### [Data shown]
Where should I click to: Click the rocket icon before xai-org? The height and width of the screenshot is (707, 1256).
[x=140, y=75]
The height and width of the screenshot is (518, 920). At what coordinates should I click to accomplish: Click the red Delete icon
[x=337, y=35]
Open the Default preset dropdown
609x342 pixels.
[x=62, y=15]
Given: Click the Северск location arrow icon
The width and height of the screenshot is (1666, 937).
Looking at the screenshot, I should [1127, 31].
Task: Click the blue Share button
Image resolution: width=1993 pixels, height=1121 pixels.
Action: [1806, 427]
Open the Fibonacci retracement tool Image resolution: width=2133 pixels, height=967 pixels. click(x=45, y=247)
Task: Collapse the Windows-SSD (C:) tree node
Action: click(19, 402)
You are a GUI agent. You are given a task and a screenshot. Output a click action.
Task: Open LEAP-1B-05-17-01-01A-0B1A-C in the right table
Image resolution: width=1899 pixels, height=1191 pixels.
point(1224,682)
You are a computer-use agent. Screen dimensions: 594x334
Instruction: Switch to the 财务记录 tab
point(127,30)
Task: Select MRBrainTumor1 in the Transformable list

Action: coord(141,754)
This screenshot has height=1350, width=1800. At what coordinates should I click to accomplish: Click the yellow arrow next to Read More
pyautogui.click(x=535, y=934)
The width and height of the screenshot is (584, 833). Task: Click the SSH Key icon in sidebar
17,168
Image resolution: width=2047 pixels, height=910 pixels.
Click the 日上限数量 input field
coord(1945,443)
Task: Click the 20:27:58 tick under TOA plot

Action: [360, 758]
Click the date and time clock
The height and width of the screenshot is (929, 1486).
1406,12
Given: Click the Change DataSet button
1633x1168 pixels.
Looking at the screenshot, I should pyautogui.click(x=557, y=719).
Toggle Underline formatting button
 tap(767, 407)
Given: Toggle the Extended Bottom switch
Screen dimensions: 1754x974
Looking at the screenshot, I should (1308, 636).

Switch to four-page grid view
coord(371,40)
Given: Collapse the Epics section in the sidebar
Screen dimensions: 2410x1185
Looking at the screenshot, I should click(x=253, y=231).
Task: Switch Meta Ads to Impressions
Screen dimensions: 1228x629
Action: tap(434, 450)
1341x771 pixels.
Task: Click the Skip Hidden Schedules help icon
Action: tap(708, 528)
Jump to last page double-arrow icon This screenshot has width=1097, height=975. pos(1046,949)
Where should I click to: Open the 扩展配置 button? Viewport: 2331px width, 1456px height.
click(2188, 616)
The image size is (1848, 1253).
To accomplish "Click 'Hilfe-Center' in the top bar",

### [What you need to do]
What this exercise asks for is every line of the data above with the word "agent".

### [Output below]
You are a GUI agent. You are given a task and a screenshot. Output a click action.
You are a computer-use agent. Screen dimensions: 594x334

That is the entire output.